On May 2, 2019, the Minister of Municipal Affairs and Housing announced Ontario’s Housing Supply Action Plan.
Ontarians are struggling to find and keep their affordable rental homes, especially renters living on low to moderate incomes. Here’s what the plan means for tenants across the province:
1. The government hopes that developers will choose to build rental housing and that by “creating more rental units, tenants will have more choice.” But with no plans for expansion of social housing or incentives to develop new affordable rental units for low- to moderate-income tenants, only those tenants who can afford to pay at the high end of the market will have any more choices.
2. Tenant protections have not been targeted in this Plan. In fact, the government states that “once they have a place to live, renters should not have to worry about being treated unfairly or being unlawfully evicted,” due to Ontario’s strong protections for tenants. ACTO will be working to keep those strong protections in place and to make them work for tenants.

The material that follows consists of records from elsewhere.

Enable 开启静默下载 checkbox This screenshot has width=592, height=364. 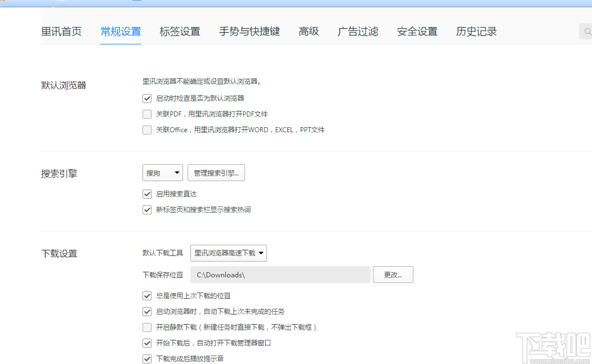click(x=147, y=327)
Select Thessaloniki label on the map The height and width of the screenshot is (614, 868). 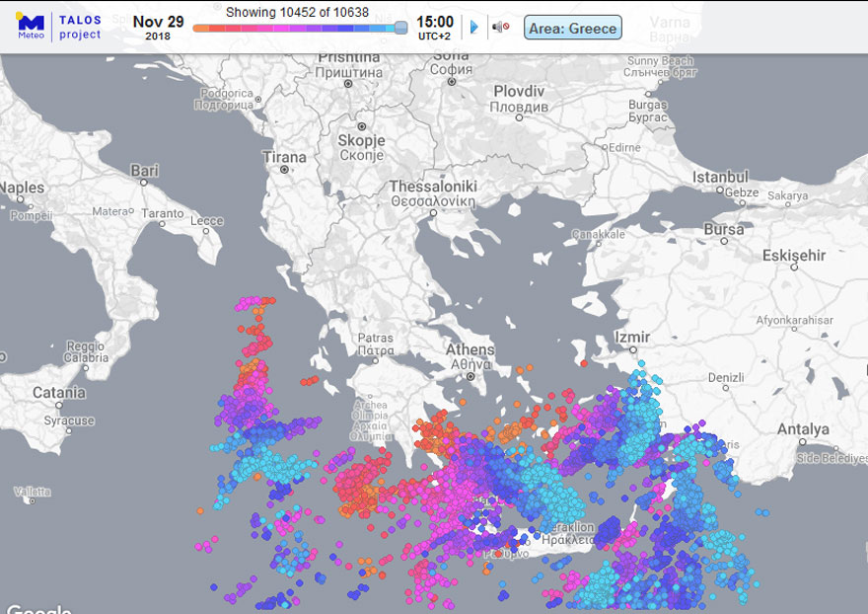coord(433,187)
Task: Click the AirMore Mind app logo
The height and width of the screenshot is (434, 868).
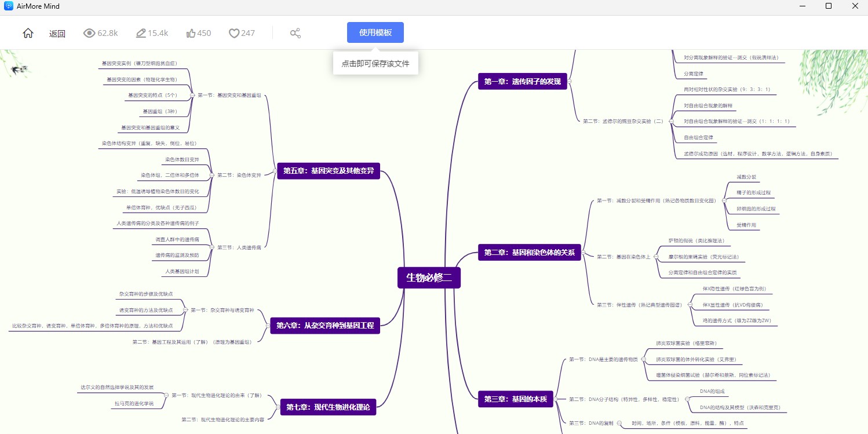Action: tap(9, 6)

3. Once again, small landlords are being encouraged to create new, legal secondary rental units like basement apartments. Secondary units are an important part of the rental market but are not sufficient to accommodate the increasing demand for rental housing in Ontario. Lack of rent control and lack of long-term security limits the appeal of this kind of rental unit to tenants who have a choice.

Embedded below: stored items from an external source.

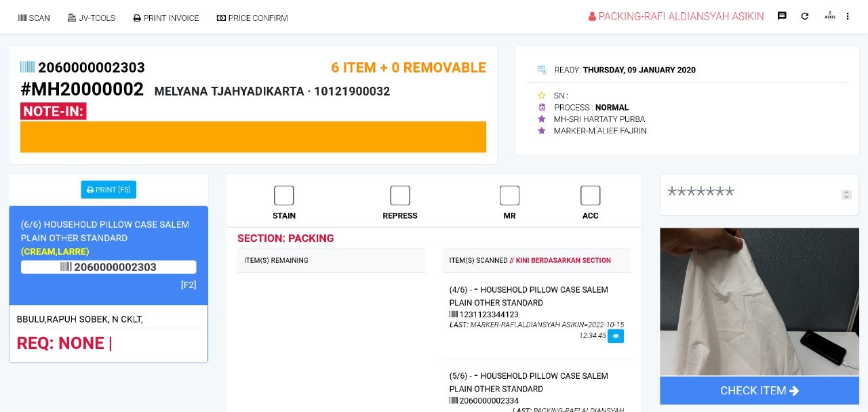
Task: Click PRINT INVOICE in the top bar
Action: (x=166, y=18)
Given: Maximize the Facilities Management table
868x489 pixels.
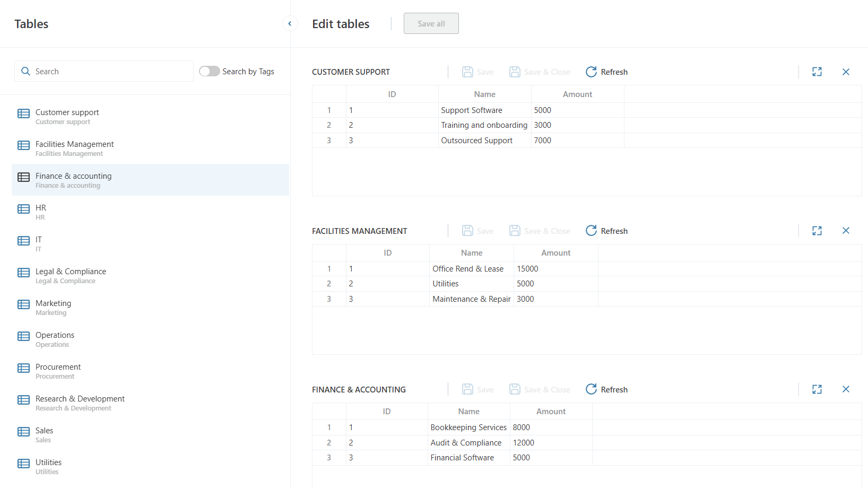Looking at the screenshot, I should (817, 231).
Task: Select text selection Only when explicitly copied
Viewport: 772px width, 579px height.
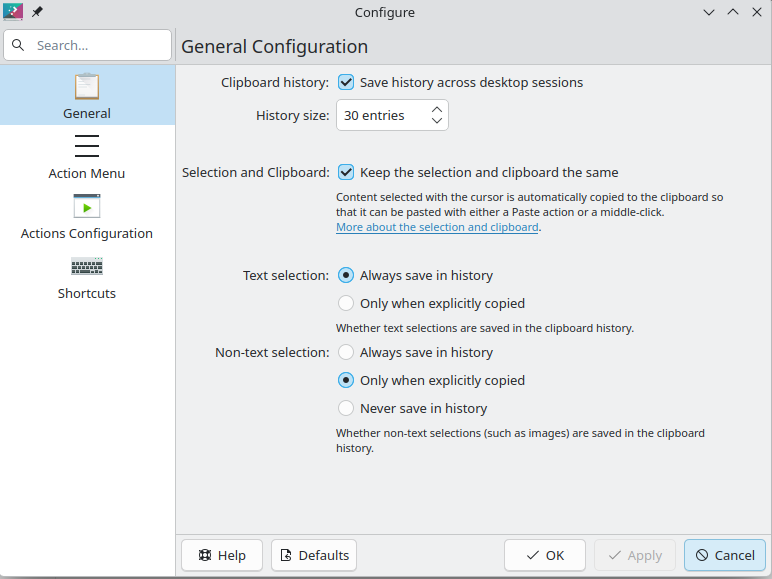Action: pos(346,303)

4. Inclusionary zoning would allow municipalities to leverage private development to require a certain percentage of affordable units. The government appears to intend to limit inclusionary zoning to areas “that are generally high-growth and are near higher order transit”, reducing the power of municipalities to develop their own inclusionary zoning plan that takes into account local context and needs.
5. The shortage of Landlord and Tenant Board adjudicators has created delays for landlords and tenants who need to have disputes resolved there. We are pleased that the government has announced further recruitment of adjudicators to fill vacancies but it is vital that those appointed in these positions are qualified and get these positions through a proper appointment process.
6. The Housing Supply Action Plan includes making it easier for developers to build by making development approvals easier through changes to the Planning Act. This includes going back to the old way of dealing with developer appeals of local decisions and making it more difficult for local governments to control development. The proposed measures do not address the need for increasing the supply of affordable rental housing, a critical concern for low and moderate income households in the province.